In BIM, a wall is a wall. Or, what engineers and architects and contractors decided what a wall is. To them, a wall is a partition used to separate rooms. It is a space to put pipes and wiring. It’s a surface for a window, or a door. When you place a wall, the software knows it’s a wall, and will treat it accordingly. Using this method, the software can show different representations of a wall that are in line with common practices. So, when you model a wall in 3D, you can also see it represented as a floor plan, exactly how a wall would look. Or, when you put a wall, it also knows that that indicates a separation, and knows that now there are two separate rooms, rather than one large shape with a division. For a clearer picture of how it works, I like to think of the Sims’ house building tools. It works similar to that, as in, everything is in categories, walls can be placed on the ground, and then windows, ceilings, roofs, and doors can be placed on those.

- [PROBLEMS]
A) Duplicate the rows from the line with "You are a computer-use" up to and including the last line of the rows. Leave out any pictures.
B) Pick up the passage on walls in BIM where it stops, and extend it.
The rows that follow are unrelated to the passage on walls in BIM.

- [INFORMATION GIVEN]
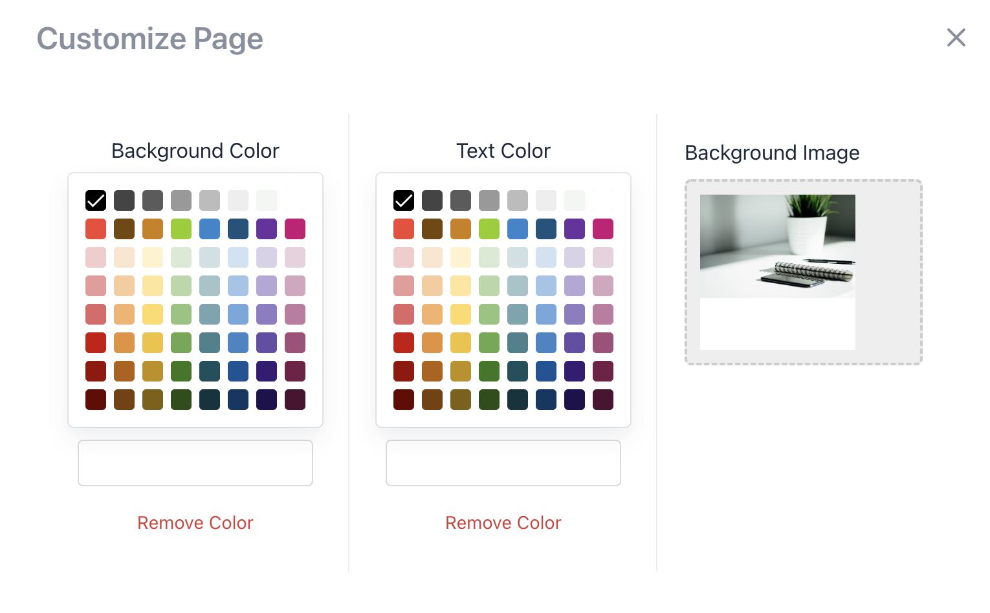
Task: Select medium gray swatch in Text Color palette
Action: (x=489, y=200)
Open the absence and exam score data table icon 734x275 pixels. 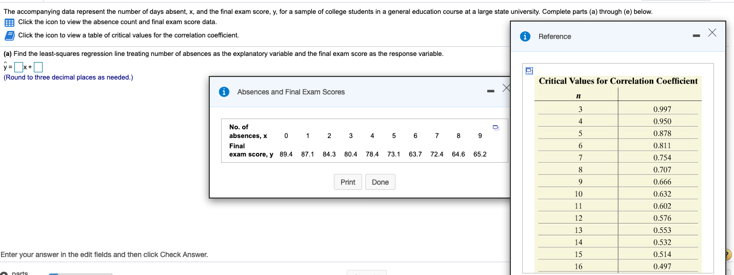coord(9,22)
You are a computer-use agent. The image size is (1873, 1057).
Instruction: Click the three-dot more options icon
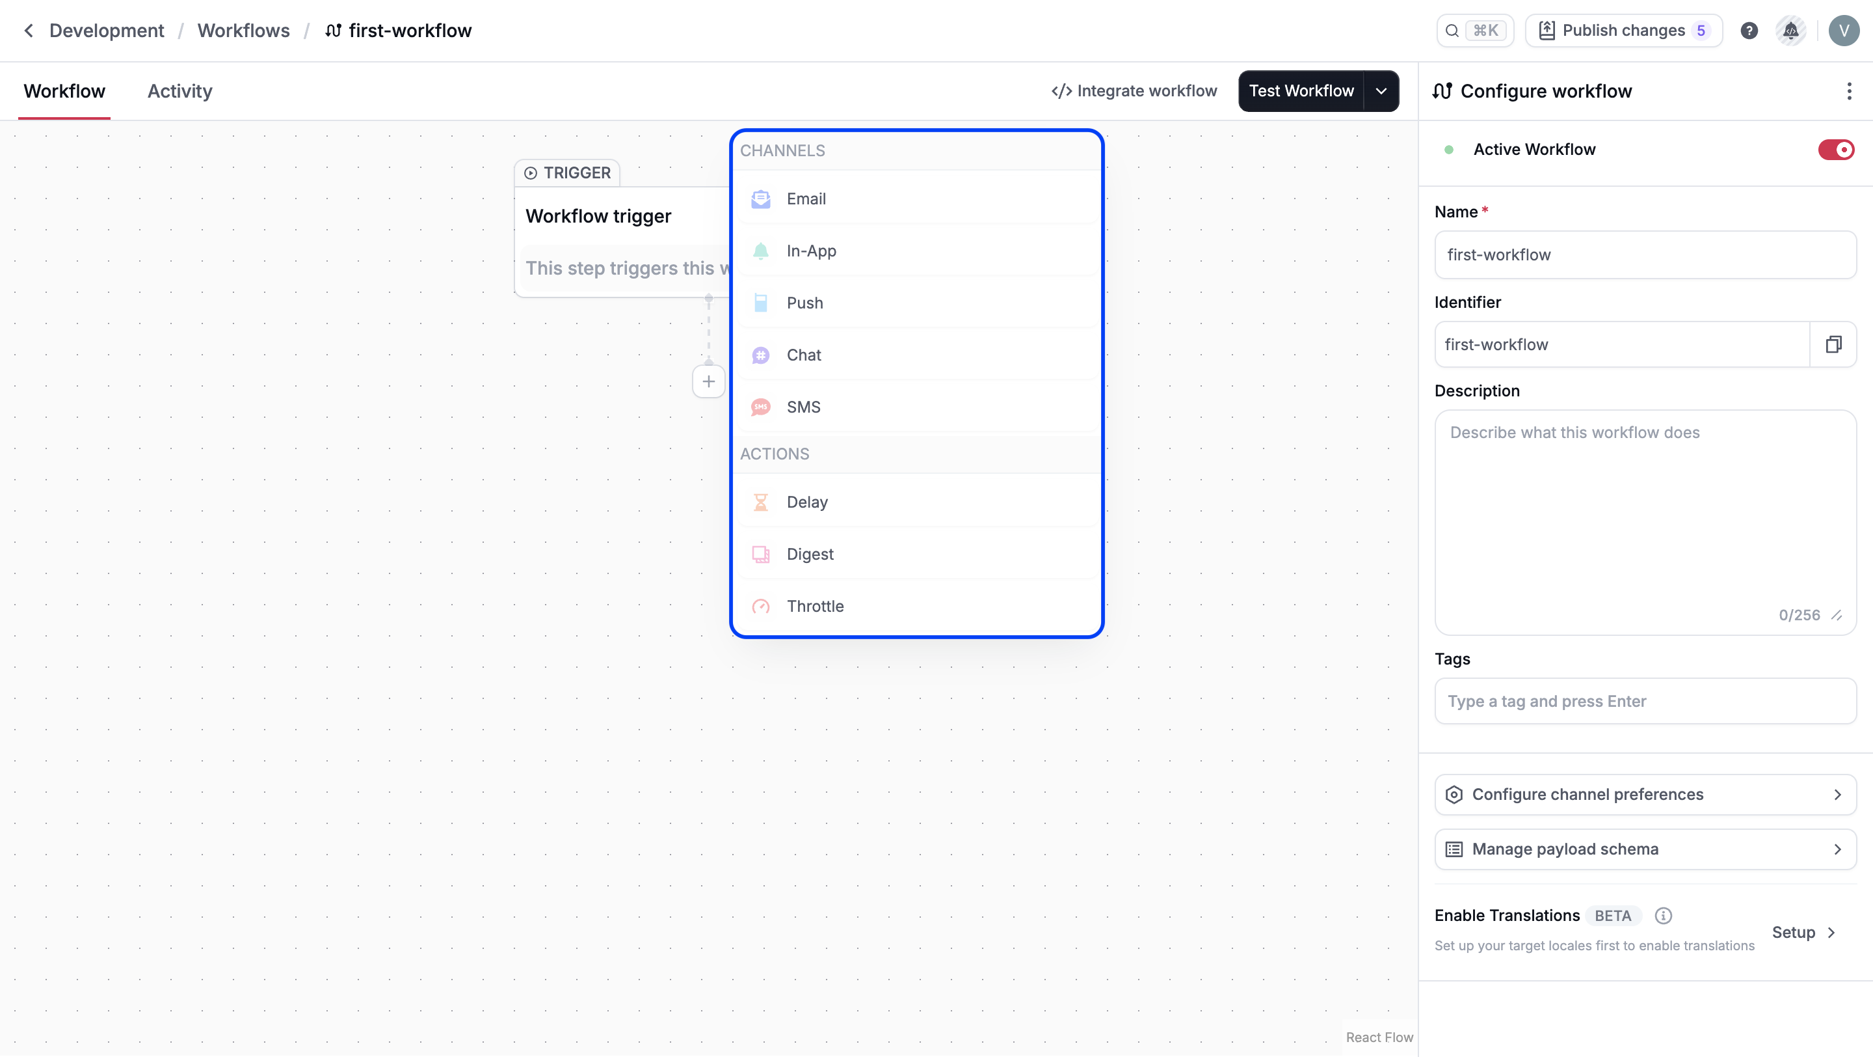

- [RESULTS OF THE TASKS]
A)
You are a computer-use agent. The image size is (1873, 1057).
Instruction: Click the three-dot more options icon

B)
Right now, we’ve been tasked with modeling buildings by Alvar Aalto, an architect who designed one of the undergraduate dorms here, Baker House. Mostly, I’ve been trying to learn to use Revit for complex design, which can be incredibly frustrating at times. I’ve never been a huge fan of 3D modeling in general, but I sure do miss traditional modeling in Rhino whenever I have to work on my assignment. I spend most of my time trying to figure out how to make simple figures, like a non-traditional roof or a mezzanine, googling desperately and hoping someone else on the Internet has run into the same problem. Despite my inability to work efficiently in this class, my model doesn’t look too bad so far.
Outside of Class
Besides classes, I tend to focus more on my personal life—lifting four times a week, writing for fun, cooking at least once every other day (but mostly every day), keeping my living space clean, walking to and from home multiple times a day because I love being inefficient with time and enjoy the simple pleasure of being Home, sleeping, and generally hanging out with friends. I can’t say I don’t miss the thrill of having a jam packed schedule of extracurriculars and meetings to go to, but it’s also nice to have balance and separation. Just look at all that unfortunately, this does not translate to having a lot of free time
That’s all I have planned for this semester, so here’s to manifesting some good energy for the rest of it.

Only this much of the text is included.